4) Quanto al punto E, la condizione di professionisti o meno dei giudici di pace non è stata considerata nella circolare n. 19/95 del 1995, trattandosi di un elemento soggettivo diversificato caso per caso che comporta l'applicazione di norme tributarie e contributive previdenziali aderenti alle singole fattispecie.

A questo proposito deve essere, tuttavia, evidenziato che i giudici di pace, esercenti la professione di avvocato o procuratore o di notaio, non sono obbligati ad emettere fattura, assoggettata ad IVA, in quanto, come si è già specificato, il reddito percepito per tale attività non deve essere qualificato di lavoro autonomo ma deve essere assimilato a quello di lavoro dipendente.

La circostanza che il giudice di pace svolga anche attività di libero professionista non giustifica l'applicazione dell'IVA per gli emolumenti percepiti come magistrato onorario.

Invero per quanto concerne l'applicabilità, o meno, dell'IVA sui compensi in argomento, si premette che tale imposta, in tanto risulta applicabile, in quanto si tratti di redditi di lavoro autonomo ed, in particolare, con riferimento alla problematica in esame, di emolumenti derivanti dall'esercizio di arti o professioni.

Precisa l'art. 5 del D.P.R. 26 ottobre 1972, n. 633, che "per esercizio di arti e professioni si intende l'esercizio per professione abituale, ancorché non esclusiva, di qualsiasi attività di lavoro autonomo ...".

Tale definizione è ripetuta dall'art. 49 del D.P.R. 22 dicembre 1986, n. 917, che, poi, ricomprende in tale categoria altri redditi specificatamente determinati.
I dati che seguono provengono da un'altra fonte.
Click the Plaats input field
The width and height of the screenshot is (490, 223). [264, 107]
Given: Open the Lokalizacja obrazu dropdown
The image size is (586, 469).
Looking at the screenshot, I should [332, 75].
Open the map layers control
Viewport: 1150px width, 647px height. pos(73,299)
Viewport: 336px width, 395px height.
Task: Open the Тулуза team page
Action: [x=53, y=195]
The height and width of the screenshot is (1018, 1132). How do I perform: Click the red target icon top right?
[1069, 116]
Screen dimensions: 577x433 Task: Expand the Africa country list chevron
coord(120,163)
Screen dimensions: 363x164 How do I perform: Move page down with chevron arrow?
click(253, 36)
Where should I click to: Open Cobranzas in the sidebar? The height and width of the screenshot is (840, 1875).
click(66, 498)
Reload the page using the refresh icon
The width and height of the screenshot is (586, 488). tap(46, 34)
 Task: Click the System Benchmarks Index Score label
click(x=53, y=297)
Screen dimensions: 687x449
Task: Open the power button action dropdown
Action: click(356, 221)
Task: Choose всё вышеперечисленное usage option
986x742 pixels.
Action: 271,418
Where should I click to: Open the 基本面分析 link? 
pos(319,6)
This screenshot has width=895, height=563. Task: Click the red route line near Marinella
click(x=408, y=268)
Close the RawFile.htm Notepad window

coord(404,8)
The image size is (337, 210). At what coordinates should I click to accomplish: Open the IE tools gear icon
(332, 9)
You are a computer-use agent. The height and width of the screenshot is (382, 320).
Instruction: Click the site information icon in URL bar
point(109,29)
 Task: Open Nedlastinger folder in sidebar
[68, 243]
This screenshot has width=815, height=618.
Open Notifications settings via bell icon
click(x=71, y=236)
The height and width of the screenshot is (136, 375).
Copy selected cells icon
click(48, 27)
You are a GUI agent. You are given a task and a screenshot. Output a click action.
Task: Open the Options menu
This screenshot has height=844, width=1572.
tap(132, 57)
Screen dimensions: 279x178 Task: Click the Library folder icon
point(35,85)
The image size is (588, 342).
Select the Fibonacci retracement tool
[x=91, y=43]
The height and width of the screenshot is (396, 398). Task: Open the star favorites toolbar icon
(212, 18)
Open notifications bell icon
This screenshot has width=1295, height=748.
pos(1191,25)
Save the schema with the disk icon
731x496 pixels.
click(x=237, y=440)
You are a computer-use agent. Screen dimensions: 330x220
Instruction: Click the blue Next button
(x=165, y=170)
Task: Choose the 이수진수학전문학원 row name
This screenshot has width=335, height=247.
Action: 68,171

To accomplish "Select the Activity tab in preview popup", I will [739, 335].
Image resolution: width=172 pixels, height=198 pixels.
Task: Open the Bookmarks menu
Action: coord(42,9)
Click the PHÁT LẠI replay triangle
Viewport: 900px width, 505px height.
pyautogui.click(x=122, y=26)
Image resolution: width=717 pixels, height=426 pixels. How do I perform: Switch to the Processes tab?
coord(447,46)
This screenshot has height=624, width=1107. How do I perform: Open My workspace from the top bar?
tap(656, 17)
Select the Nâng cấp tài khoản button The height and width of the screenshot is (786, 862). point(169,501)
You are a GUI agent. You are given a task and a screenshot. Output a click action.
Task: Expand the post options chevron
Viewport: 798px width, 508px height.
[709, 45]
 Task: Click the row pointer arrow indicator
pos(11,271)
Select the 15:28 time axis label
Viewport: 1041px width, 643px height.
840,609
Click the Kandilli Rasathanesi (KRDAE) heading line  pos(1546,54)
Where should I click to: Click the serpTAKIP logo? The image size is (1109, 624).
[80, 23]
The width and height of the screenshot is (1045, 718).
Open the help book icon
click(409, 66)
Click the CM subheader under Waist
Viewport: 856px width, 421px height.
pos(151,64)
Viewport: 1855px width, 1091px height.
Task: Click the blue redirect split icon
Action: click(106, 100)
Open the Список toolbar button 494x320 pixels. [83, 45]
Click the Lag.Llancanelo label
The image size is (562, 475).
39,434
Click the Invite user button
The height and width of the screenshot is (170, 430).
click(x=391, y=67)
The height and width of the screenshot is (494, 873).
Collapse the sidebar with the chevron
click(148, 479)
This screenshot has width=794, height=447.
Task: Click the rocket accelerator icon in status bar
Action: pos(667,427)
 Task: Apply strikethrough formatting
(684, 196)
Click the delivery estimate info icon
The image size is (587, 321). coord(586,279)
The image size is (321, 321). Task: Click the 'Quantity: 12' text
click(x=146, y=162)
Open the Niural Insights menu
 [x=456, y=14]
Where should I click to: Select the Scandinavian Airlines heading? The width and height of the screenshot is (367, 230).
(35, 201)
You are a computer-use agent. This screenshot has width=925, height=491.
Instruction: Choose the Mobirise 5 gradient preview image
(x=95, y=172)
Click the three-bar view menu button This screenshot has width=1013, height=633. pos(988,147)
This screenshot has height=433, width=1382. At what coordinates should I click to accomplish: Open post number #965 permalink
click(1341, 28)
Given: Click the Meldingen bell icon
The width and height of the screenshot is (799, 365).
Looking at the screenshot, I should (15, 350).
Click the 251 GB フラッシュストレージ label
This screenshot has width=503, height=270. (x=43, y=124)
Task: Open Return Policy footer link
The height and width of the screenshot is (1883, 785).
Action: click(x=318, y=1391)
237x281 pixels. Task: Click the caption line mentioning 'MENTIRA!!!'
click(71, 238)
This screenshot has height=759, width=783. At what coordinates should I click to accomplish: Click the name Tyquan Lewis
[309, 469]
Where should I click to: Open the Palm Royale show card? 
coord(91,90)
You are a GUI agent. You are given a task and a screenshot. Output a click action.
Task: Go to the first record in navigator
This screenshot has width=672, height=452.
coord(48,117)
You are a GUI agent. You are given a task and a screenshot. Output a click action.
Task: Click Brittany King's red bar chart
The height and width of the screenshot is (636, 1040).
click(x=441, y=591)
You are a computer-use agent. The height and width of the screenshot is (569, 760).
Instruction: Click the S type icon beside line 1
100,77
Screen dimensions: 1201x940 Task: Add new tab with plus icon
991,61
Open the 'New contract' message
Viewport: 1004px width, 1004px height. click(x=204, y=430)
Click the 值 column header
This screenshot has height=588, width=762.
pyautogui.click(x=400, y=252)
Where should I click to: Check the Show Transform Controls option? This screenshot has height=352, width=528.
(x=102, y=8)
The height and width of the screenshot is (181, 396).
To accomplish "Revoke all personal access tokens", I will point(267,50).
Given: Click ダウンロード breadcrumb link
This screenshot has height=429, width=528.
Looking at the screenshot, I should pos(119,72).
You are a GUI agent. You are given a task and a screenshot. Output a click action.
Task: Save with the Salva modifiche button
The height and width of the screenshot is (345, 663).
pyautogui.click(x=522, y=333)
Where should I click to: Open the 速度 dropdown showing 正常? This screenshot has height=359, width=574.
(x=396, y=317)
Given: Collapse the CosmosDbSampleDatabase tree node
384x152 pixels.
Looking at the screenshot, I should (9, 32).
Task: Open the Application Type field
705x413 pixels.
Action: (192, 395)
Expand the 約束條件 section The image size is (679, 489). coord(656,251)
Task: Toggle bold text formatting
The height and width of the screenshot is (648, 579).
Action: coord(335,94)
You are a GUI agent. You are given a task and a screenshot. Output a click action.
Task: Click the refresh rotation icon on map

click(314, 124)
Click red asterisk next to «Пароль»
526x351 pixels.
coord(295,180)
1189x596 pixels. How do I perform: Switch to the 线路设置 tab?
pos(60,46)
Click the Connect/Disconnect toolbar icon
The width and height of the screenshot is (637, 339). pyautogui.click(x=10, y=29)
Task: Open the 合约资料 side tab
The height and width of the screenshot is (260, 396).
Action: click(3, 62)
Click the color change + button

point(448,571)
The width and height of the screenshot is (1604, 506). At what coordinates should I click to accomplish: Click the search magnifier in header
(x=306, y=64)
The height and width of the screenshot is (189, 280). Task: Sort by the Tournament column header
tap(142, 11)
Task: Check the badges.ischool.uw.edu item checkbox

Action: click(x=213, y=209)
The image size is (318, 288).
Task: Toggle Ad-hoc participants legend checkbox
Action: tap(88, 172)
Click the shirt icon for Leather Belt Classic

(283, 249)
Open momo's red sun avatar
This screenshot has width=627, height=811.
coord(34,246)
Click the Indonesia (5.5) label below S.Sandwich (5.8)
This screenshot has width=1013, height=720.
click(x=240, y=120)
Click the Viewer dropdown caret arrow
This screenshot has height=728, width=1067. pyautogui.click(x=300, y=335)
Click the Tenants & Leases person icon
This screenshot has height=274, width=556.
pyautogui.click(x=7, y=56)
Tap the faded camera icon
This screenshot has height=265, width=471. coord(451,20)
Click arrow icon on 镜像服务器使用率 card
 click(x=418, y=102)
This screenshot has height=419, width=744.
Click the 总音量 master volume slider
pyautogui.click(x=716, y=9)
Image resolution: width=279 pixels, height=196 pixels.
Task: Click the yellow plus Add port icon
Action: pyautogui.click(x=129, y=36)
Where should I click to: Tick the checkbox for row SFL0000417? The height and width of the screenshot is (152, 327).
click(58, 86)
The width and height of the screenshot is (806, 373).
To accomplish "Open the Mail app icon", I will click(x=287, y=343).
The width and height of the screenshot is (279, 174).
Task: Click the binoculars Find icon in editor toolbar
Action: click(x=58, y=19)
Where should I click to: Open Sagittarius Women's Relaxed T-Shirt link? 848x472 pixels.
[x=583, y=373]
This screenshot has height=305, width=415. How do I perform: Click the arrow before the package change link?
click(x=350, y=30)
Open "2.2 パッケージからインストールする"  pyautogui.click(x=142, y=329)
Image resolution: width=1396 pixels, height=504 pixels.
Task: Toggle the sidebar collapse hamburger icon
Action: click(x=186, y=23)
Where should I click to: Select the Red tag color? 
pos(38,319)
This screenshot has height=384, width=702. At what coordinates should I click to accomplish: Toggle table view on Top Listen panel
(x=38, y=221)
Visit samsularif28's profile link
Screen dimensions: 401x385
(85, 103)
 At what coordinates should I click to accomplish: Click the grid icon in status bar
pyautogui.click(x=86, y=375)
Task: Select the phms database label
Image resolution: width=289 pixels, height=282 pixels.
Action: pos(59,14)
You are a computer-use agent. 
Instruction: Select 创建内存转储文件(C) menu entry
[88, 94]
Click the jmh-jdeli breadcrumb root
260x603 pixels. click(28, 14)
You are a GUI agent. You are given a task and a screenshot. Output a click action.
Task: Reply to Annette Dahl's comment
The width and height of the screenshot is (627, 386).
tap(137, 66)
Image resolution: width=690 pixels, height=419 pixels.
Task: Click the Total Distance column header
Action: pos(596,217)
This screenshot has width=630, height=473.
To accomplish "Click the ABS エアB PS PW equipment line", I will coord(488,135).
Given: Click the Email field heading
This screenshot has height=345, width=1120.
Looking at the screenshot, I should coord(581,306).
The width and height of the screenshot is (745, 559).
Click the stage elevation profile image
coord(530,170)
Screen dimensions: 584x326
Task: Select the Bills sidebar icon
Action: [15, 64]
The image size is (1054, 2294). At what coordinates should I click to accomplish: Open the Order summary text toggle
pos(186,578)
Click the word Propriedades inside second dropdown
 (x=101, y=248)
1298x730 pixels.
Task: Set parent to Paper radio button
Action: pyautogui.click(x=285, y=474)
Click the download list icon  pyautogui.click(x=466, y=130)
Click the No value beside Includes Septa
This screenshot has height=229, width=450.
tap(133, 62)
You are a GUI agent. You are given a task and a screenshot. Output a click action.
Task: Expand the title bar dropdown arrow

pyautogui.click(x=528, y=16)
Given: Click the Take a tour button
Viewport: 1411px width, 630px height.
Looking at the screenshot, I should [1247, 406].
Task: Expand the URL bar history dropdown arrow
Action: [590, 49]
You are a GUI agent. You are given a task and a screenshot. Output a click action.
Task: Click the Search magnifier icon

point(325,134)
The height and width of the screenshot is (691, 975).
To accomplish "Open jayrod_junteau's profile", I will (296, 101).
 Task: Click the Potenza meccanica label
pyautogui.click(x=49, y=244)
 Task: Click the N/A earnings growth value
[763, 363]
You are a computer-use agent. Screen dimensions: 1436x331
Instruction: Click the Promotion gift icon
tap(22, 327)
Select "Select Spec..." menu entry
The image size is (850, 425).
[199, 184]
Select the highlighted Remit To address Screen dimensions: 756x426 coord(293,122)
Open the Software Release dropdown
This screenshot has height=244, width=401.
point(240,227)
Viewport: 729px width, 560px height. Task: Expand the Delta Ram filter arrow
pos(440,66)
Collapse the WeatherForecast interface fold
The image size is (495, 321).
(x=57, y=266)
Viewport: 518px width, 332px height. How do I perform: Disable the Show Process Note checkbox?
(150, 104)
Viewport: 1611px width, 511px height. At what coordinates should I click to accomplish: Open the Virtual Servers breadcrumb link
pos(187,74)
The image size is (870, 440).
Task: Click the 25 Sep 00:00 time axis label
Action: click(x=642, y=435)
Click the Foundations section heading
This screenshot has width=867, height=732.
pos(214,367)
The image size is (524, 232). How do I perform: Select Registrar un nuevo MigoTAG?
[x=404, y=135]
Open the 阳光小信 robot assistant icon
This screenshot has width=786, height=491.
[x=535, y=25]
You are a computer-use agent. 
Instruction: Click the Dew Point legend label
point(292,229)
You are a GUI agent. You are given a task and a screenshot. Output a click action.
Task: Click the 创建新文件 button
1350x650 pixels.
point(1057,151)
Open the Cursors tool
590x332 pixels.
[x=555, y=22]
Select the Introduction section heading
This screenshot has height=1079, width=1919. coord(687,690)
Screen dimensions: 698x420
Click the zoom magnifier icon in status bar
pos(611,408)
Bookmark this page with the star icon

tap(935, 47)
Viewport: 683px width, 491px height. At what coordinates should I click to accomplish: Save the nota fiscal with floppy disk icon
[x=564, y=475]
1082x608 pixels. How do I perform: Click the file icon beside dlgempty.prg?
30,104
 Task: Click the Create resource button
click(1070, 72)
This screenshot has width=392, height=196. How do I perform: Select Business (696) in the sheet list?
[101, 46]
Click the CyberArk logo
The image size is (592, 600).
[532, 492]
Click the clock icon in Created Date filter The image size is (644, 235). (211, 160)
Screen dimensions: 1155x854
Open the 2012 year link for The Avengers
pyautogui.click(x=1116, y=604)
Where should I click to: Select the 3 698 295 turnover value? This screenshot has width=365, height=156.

Tra questi, l'unica previsione che potrebbe, in via teorica ed astratta, attagliarsi al caso in esame, è quella di cui alla lettera a), che contempla altri redditi di lavoro autonomo derivanti, tra l'altro, da partecipazione a collegi e commissioni e da altri rapporti di collaborazione coordinata e continuativa, attività che, pur non rientrante nell'oggetto dell'arte o della professione, è caratterizzata, anche, da retribuzione "periodica prestabilita".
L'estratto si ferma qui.